Try it -
Whenever the word "agent" turns up in a line below, that line should be copied.

Stored records
==============================

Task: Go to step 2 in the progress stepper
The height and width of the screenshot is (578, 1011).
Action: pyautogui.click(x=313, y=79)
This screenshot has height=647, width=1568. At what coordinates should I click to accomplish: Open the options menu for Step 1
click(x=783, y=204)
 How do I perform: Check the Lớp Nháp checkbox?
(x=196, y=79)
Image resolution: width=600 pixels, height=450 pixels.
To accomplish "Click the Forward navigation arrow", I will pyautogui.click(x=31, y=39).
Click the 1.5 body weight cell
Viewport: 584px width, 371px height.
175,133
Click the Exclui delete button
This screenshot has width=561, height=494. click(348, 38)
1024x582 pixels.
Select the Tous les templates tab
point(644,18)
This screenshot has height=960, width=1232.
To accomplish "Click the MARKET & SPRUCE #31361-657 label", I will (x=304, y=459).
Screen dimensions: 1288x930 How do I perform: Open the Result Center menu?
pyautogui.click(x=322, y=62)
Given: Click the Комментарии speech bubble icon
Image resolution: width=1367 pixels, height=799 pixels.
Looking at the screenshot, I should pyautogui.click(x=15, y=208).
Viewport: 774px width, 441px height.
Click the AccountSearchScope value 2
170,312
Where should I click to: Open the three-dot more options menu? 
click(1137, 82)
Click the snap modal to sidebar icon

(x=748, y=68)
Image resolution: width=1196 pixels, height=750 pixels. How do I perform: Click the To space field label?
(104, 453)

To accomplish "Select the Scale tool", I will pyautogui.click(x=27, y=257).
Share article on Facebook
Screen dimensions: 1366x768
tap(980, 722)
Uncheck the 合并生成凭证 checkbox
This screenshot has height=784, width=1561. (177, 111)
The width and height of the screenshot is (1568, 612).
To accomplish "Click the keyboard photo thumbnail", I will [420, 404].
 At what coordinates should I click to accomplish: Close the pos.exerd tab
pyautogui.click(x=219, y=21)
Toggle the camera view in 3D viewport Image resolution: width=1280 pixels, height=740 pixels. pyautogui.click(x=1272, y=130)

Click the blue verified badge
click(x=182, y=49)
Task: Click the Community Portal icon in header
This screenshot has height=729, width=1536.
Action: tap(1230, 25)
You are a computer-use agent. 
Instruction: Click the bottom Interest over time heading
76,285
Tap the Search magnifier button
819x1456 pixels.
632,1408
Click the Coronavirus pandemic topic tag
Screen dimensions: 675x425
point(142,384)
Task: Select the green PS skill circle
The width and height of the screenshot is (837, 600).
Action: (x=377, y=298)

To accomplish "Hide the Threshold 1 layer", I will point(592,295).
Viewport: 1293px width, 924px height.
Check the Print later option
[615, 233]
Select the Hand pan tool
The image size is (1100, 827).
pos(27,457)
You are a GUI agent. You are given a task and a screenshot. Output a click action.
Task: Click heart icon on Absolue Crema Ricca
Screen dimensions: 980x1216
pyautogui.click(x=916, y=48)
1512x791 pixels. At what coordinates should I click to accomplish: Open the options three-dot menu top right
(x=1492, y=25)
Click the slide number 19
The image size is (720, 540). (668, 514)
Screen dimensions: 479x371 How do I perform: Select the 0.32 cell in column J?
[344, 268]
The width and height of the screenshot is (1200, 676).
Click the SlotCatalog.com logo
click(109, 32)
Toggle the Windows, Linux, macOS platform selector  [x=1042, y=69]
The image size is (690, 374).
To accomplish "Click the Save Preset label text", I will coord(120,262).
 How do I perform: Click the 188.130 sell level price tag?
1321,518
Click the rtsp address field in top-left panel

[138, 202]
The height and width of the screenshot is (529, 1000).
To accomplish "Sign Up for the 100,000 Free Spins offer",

==============================

Response -
You are a computer-use agent. 
You are a GUI agent. You are given a task and a screenshot. Output a click action.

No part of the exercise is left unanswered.